ASSIGNMENT: In the records below, the lines from the one with "You are a GUI" through the last are to be printed exactly, and nothing else.

SOURCE DATA:
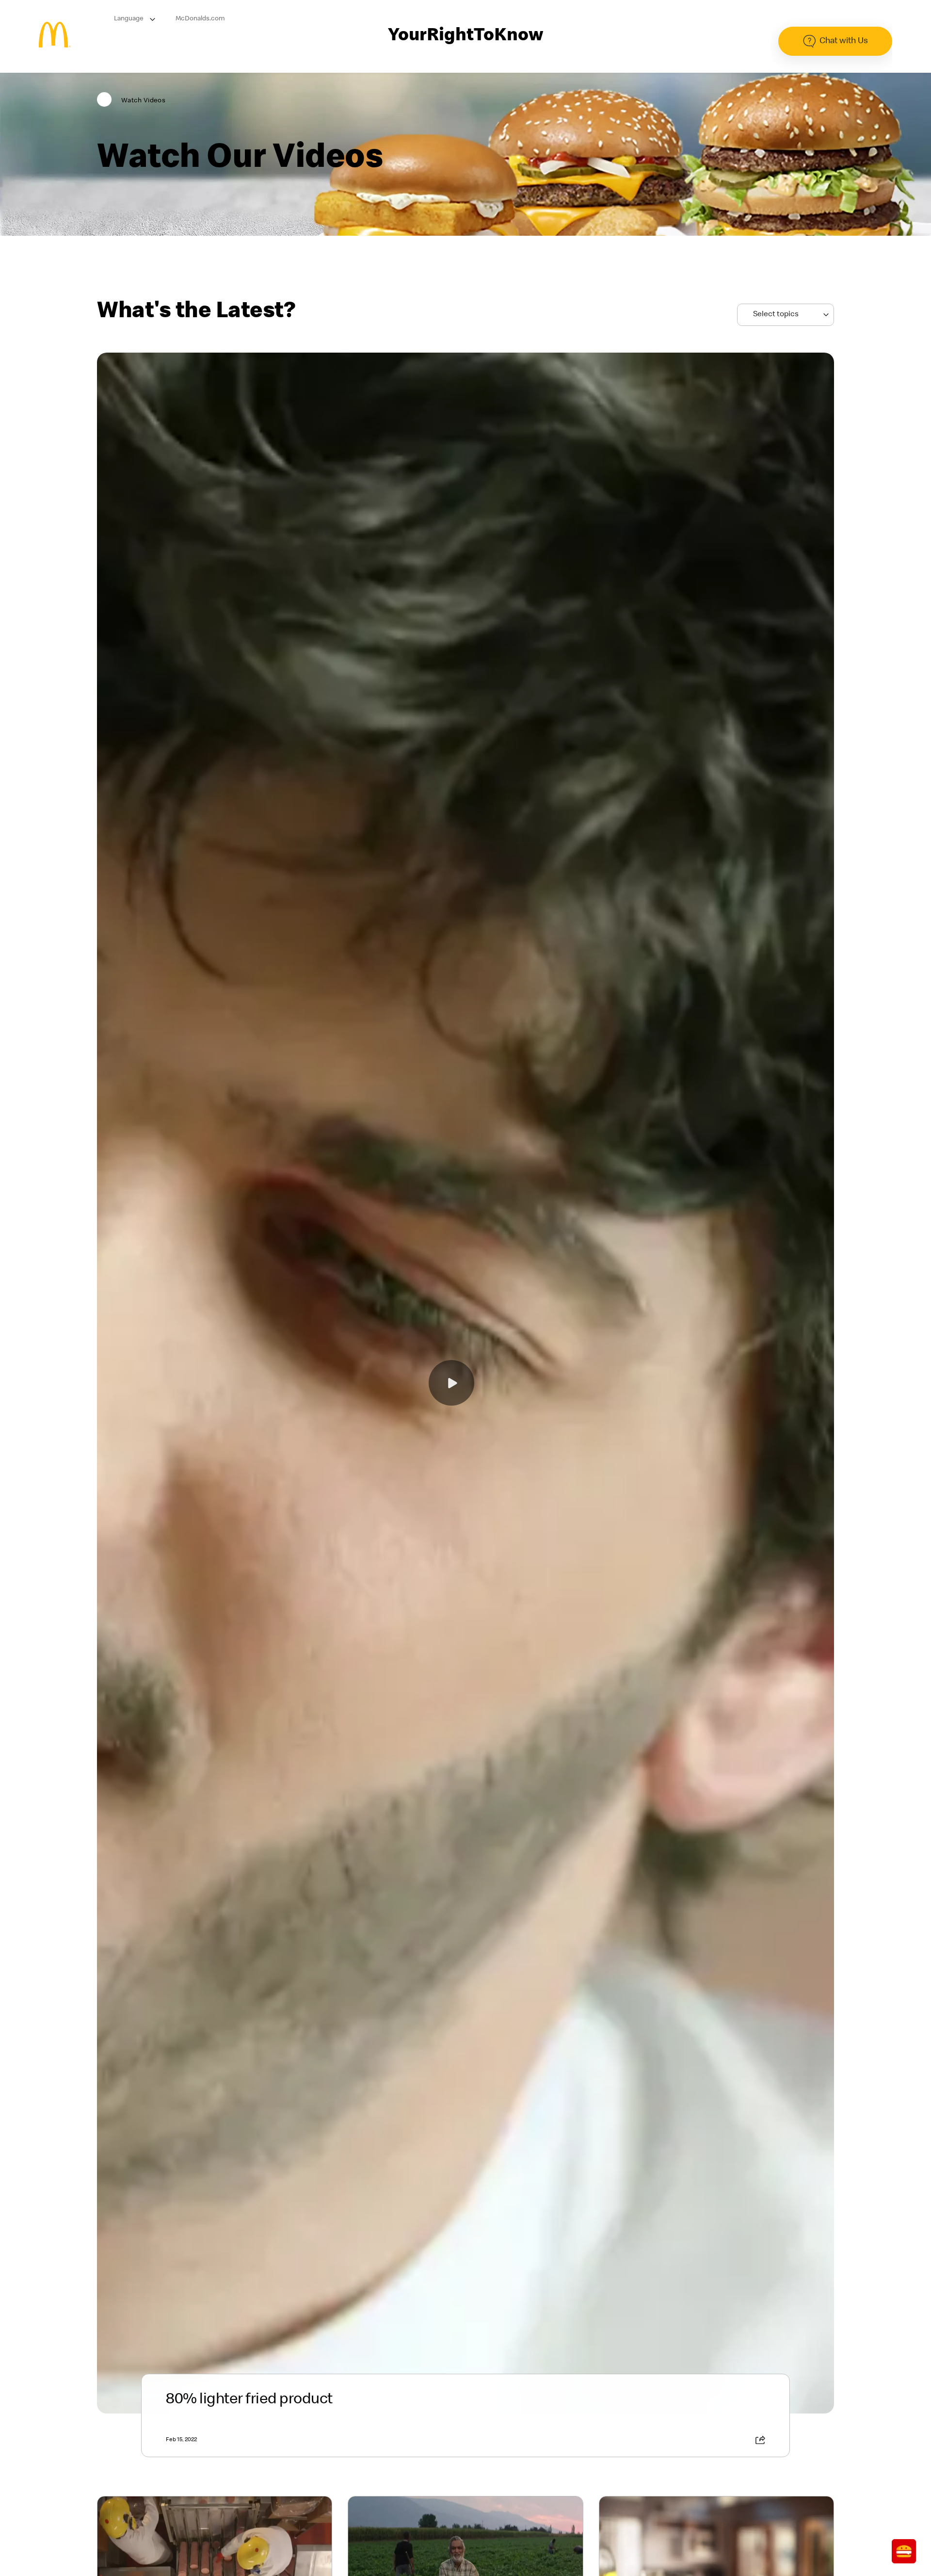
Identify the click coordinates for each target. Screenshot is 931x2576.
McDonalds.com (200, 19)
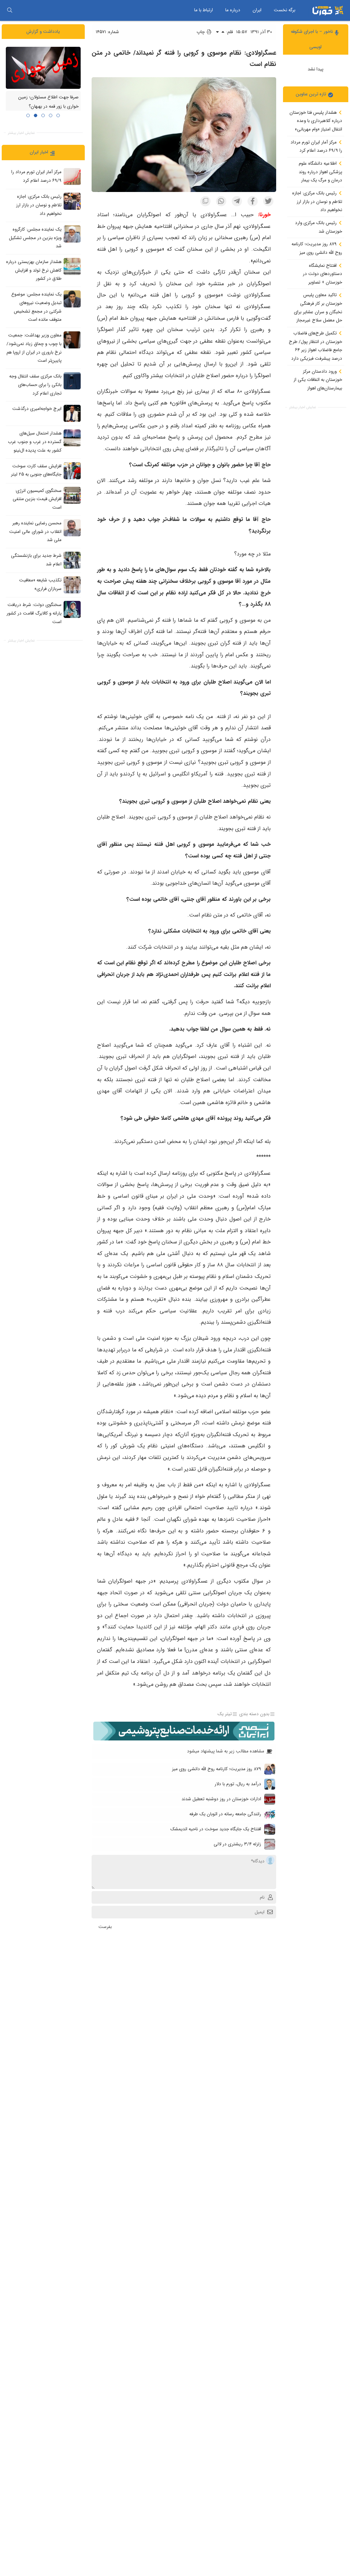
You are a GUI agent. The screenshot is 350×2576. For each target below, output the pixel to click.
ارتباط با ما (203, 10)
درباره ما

RESULT OF THE TASK:
You are a GUI agent. The screenshot is 350×2576. For each target below, output the pixel to click.
ارتباط با ما (203, 10)
درباره ما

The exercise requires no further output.